Entries taken from a collection:
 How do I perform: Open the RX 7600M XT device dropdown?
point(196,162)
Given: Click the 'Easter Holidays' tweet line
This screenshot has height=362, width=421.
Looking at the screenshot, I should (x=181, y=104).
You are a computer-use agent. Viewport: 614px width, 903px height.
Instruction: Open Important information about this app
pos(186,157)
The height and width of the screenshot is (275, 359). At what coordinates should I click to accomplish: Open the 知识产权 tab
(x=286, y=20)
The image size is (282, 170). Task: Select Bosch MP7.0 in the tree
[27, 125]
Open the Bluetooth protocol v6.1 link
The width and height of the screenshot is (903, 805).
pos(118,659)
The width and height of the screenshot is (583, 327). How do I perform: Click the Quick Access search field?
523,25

→ **Instructions for the task**
Give the records above again in full, keeping every character unchanged.

→ **Reply to the task**
 How do I perform: Open the RX 7600M XT device dropdown?
point(196,162)
Given: Click the 'Easter Holidays' tweet line
This screenshot has height=362, width=421.
Looking at the screenshot, I should (x=181, y=104).
You are a computer-use agent. Viewport: 614px width, 903px height.
Instruction: Open Important information about this app
pos(186,157)
The height and width of the screenshot is (275, 359). At what coordinates should I click to accomplish: Open the 知识产权 tab
(x=286, y=20)
The image size is (282, 170). Task: Select Bosch MP7.0 in the tree
[27, 125]
Open the Bluetooth protocol v6.1 link
The width and height of the screenshot is (903, 805).
pos(118,659)
The width and height of the screenshot is (583, 327). How do I perform: Click the Quick Access search field?
523,25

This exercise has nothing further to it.